■ ARTICLE ■
•••

Recently, authorities were given four weeks by the National Green Tribunal (NGT) to respond in a case related to the death of six workers in a rat-hole coal mine fire in Nagaland’s Wokha district.


GS III: Infrastructure

Dimensions of the Article:

  1. Overview of Rat-Hole Mining
  2. Reasons for the Ban on Rat-Hole Mining
  3. Factors Leading to the NGT Ban on Rat-Hole Mining
  4. Challenges and Future Prospects

Overview of Rat-Hole Mining:

  • Rescue of Trapped Workers: Rat-hole mining was employed in the rescue operation of workers, including Ramprasad Narzary and Sanjay Basumatary, from the Silkyara tunnel in Uttarakhand.
Irony and Local Context:
  • Tragic History in Meghalaya: The use of rat-hole mining for rescue sparked local irony as lives from the Ramfalbil area in Assam had been lost in Meghalaya’s coal mines, where this method was banned by the National Green Tribunal in April 2014.
Characteristics of Rat-Hole Mining:
  • Tunnel Dimensions: Rat-hole mining involves digging tunnels 3-4 feet deep, allowing only crawling for workers.
  • Extraction Process: Workers squat to extract coal using pickaxes in these narrow tunnels.
Two Types of Rat-Hole Mining:
  • Side-Cutting Method:
    • Location: Usually performed on hill slopes by following a visible coal seam.
  • Box-Cutting Method:
    • Process: Involves digging a circular or squarish pit at least 5 sq. meters wide and up to 400 feet deep.
    • Horizontal Digging: Miners descend using cranes or rope-and-bamboo ladders to dig horizontally from the pit edge.
Pit Resemblance:
  • Octopus-like Configuration: Tunnels are dug in various directions from the pit edge, resembling the tentacles of an octopus.

Regulation of Rat-Hole Mining in Nagaland: Challenges and Policies

Coal Reserves in Nagaland:

  • Nagaland possesses substantial coal reserves totaling 492.68 million tonnes, but these are dispersed irregularly in small pockets across a vast area.

Mining Policy and Rat-Hole Mining:

  • The Nagaland Coal mining policy, established in 2006, permits rat-hole mining due to the scattered nature of coal deposits, making large-scale operations impractical.

Characteristics of Rat-Hole Mining:

  • Rat-hole mining involves extracting coal from narrow horizontal tunnels, often dug by hand, posing risks of accidents and environmental hazards.

Licensing for Rat-Hole Mining:

  • Rat-hole mining licenses, known as small pocket deposit licenses, are exclusively granted to individual landowners for limited durations and under specific conditions.
  • Section 6.4(ii) of the Nagaland Coal Policy (First Amendment) of 2014 sets restrictions on mining areas, annual production, and prohibits heavy machinery usage.

Compliance and Clearances:

  • Rat-hole mining operations require consent from relevant departments, including Forest and Environment, to ensure compliance with environmental regulations.

Challenges in Regulation:

  • Despite clearances and defined mining plans, instances of illegal rat-hole mining persist, complicating regulatory efforts.

Impact of Article 371A:

  • Article 371A grants Nagaland special rights over its land and resources, making it challenging for the government to impose regulations that might be perceived as infringing on these rights.

•••

■ STATED PROBLEM A ■
According to the rat-hole mining article, how much coal does Nagaland hold in reserves?
■ STATED PROBLEM B ■
Pick up the rat-hole mining article right after its last sentence and keep writing it.

•••

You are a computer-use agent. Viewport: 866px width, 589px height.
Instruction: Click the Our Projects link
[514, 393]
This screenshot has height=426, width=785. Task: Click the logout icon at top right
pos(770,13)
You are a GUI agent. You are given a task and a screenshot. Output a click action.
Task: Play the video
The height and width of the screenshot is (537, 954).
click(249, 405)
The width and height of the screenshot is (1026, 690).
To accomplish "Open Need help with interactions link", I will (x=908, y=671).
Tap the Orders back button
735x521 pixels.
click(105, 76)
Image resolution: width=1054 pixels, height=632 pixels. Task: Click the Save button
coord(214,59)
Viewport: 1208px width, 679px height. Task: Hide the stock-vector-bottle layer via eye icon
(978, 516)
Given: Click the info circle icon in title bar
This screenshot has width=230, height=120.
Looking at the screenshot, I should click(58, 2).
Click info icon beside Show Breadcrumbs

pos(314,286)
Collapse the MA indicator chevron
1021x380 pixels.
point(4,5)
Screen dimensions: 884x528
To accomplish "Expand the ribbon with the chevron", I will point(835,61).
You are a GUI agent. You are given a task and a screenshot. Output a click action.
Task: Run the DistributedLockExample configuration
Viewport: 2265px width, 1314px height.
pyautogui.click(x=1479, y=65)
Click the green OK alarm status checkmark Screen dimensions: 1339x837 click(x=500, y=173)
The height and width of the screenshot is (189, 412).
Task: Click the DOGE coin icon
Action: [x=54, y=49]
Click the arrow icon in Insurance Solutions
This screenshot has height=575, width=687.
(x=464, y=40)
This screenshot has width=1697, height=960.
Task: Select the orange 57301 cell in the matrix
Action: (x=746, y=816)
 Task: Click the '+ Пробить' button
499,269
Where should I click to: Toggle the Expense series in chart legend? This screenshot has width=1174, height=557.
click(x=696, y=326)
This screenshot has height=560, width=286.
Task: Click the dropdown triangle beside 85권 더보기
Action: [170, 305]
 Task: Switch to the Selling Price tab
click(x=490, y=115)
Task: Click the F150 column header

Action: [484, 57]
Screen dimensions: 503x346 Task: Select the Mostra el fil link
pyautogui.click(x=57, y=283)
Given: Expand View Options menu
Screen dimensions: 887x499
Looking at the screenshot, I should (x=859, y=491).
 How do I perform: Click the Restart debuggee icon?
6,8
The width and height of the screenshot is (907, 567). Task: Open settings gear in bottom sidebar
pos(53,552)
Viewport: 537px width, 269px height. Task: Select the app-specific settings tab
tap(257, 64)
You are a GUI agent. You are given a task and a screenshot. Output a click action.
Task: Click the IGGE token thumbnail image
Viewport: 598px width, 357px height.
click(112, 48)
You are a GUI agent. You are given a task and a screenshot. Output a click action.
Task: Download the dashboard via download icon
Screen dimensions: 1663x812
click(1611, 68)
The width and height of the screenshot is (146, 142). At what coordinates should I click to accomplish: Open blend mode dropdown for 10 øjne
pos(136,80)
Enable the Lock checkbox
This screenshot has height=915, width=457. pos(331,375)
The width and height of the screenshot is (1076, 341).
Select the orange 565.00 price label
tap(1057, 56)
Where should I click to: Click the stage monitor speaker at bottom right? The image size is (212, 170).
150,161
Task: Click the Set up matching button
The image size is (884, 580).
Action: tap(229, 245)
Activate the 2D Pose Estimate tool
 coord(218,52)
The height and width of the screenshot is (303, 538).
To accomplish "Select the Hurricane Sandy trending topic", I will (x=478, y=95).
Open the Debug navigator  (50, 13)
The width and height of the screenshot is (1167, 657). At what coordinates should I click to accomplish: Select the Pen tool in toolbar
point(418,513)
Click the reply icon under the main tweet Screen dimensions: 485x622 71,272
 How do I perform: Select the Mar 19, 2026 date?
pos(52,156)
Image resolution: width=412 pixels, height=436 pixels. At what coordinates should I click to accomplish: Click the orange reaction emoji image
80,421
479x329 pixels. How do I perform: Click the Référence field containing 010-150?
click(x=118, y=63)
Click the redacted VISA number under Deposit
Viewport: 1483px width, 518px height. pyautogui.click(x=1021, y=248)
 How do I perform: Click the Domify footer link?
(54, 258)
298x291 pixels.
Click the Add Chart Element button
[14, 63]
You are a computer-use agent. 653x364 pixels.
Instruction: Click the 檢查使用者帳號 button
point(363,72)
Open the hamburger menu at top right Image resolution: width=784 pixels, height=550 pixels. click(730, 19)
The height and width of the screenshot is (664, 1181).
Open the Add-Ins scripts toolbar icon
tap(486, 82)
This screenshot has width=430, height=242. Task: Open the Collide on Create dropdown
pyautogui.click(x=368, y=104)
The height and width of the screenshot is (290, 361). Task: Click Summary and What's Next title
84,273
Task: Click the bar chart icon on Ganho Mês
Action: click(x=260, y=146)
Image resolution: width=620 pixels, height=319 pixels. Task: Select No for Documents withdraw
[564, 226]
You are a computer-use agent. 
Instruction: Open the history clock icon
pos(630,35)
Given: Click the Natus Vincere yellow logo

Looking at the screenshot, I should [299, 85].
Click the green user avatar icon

•••

■ TASK ANSWER A ■
492.68 million tonnes

■ TASK ANSWER B ■
Struggles in Small-Scale Mining Regulation:

  • The Nagaland government faces difficulties in effectively regulating small-scale mining, particularly those conducted by individual landowners, due to limitations posed by Article 371A.

Safety Concerns and Urgency for Regulations:

  • Recent deaths in a rat-hole mine underscore the safety risks associated with unregulated mining practices, emphasizing the need for effective regulations and proper safety measures.

National Green Tribunal (NGT)

  • The NGT was established on October 18, 2010 under the National Green Tribunal Act 2010, passed by the Central Government.
  • National Green Tribunal Act, 2010 is an Act of the Parliament of India which enables creation of a special tribunal to handle the expeditious disposal of the cases pertaining to environmental issues.
  • NGT Act draws inspiration from the India’s constitutional provision of (Constitution of India/Part III) Article 21 Protection of life and personal liberty, which assures the citizens of India the right to a healthy environment.
  • The stated objective of the Central Government was to provide a specialized forum for effective and speedy disposal of cases pertaining to environment protection, conservation of forests and for seeking compensation for damages caused to people or property due to violation of environmental laws or conditions specified while granting permissions.

Structure of National Green Tribunal

  • Following the enactment of the said law, the Principal Bench of the NGT has been established in the National Capital – New Delhi, with regional benches in Pune (Western Zone Bench), Bhopal (Central Zone Bench), Chennai (Southern Bench) and Kolkata (Eastern Bench). Each Bench has a specified geographical jurisdiction covering several States in a region.
  • The Chairperson of the NGT is a retired Judge of the Supreme Court, Head Quartered in Delhi.
  • Other Judicial members are retired Judges of High Courts. Each bench of the NGT will comprise of at least one Judicial Member and one Expert Member.
  • Expert members should have a professional qualification and a minimum of 15 years’ experience in the field of environment/forest conservation and related subjects.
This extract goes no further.